The first lady described Haney as 'one of the most beloved people here... taking such loving care of the grass and flowers.'

President Biden surprises White House groundskeeper by planting tree honoring his 50 years of service
Cover Image Source: First lady Jill Biden and U.S. President Joe Biden talk with Dale Haney, the White House grounds superintendent, on the South Lawn of the White House on October 24, 2022, in Washington, DC. (Photo by Anna Moneymaker/Getty Images)

President Joe Biden and first lady Dr. Jill Biden last week planted a ceremonial elm tree at the White House South Lawn in recognition of Dale Haney's 50th year working at 1600 Pennsylvania Avenue as superintendent of the White House grounds. According to CNN, walking down from the south side of the White House on October 24, the Bidens each made brief remarks about the longtime White House employee who has been a constant through 10 presidencies.
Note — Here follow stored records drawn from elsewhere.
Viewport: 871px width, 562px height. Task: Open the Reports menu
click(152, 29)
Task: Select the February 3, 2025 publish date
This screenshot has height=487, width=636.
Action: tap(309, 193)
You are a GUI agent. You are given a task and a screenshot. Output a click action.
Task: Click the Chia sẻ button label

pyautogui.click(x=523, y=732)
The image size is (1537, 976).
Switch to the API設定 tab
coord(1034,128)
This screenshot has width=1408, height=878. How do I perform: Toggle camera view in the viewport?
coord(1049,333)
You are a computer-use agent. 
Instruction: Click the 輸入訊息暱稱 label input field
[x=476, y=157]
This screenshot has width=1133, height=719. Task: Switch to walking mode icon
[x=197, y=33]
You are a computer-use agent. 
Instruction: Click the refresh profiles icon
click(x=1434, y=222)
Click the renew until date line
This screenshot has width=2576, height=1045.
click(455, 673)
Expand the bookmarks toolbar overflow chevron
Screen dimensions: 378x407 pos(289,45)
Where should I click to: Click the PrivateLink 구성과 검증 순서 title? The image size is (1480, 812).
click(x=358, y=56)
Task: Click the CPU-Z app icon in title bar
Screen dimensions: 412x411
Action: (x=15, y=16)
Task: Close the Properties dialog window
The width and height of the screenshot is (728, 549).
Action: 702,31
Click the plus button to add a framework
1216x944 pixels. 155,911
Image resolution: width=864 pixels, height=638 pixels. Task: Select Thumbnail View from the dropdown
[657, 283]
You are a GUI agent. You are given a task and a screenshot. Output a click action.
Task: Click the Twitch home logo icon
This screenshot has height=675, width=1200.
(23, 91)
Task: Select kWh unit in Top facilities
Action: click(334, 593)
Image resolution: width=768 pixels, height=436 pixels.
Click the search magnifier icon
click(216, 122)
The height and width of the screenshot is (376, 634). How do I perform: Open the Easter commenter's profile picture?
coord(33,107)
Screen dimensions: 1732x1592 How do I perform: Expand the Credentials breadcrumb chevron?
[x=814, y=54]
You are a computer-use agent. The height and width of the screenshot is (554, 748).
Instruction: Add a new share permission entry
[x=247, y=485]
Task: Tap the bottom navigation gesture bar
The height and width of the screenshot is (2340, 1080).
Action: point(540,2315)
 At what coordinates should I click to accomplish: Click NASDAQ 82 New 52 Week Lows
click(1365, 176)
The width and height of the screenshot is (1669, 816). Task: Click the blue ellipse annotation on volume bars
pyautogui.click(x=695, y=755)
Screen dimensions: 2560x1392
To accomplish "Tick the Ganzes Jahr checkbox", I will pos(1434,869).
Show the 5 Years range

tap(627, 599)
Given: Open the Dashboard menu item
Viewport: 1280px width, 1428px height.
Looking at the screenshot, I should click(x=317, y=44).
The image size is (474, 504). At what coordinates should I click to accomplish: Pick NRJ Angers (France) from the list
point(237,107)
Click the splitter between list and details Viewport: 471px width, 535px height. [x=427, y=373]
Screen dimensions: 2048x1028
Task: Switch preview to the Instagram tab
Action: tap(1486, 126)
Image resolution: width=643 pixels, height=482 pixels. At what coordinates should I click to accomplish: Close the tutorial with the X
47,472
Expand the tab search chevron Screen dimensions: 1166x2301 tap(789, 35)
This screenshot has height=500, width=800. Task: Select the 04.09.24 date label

The first lady described Haney as "one of the most beloved people here... taking such loving care of the grass and flowers."



 

 

Dr. Jill also announced Haney's public service milestone earlier this month by tweeting a photo of him with her, the president and their German Shepherd, Commander, in the Oval Office. "Today marks 50 years of Dale Haney’s service to the gardens and grounds of the White House. He has served ten Administrations, caring for thousands of flowers and acres of lawns. Joe and I are forever grateful for his continued service," she wrote. The tree planting was a surprise to Haney, the White House revealed. "Fifty years, 10 presidents," the president marveled. "The tree we're planting has a life expectancy between 175 to 200 years."



 

According to WTVJ, Biden also stated that visitors in future years are "going to be looking at this tree and asking, 'Who's Dale?" Responding to the President's words, Haney joked that he "might still be here" when that happens. The 70-year-old began working at the White House in 1972 and reportedly only planned to stay for two years. "When I accepted the job I agreed to stay for two years," Haney said in an interview with White House History Quarterly, a publication of the White House Historical Association. "But the time has gone by so fast that it really doesn't feel like 50 years." He added that he and his team are so busy that "it has been easy to forget that time is passing. No day is ever the same and every day brings challenges."



 

Haney was reportedly interning in the gardens at the Dumbarton Oaks museum in Washington when the White House enquired about someone who could help with its grounds care. He interviewed for the position and started work six months later as a gardener with the National Park Service, which cares for the White House grounds. He eventually rose up through the ranks as a foreman and then chief horticulturist, before being promoted to grounds superintendent in 2008. The position made him part of the White House residence staff and he now supervises a full-time staff of 12 gardeners, maintenance workers, electricians and plumbers.



 

Although his chief responsibilities are to care for the vast lawns, vibrant flower gardens, scores of trees, shrubs and flourishing vegetable garden on the 18 acres of property surrounding the White House and to pick out the official White House Christmas tree every year, Haney is better known to many as the keeper of the president's pets. "The first thing that I think about when I think about Dale is his relationship with the first family's animals," said Gary Walters, who had a long employment record of his own, having served four presidents over 20 years as White House chief usher.



 

Walters recalled the chaos in the wake of the 9/11 terrorist attacks in 2001 and the evacuation of the White House. He and some of his staff had stayed behind despite the evacuation and were on the South Lawn when Walters turned around and spotted Haney. "There was Dale standing with Barney under one arm and Kitty Cat under the other. He had to find them and was looking for direction on what to do with them," Walters said of Bush's Scottish terrier and cat. The Obamas also addressed Haney's special bond with first family pets in a letter thanking him for bringing his "passion" and "expertise to the immensely difficult task of caring for the White House grounds. We will also never forget how wonderfully you cared for Sunny and Bo."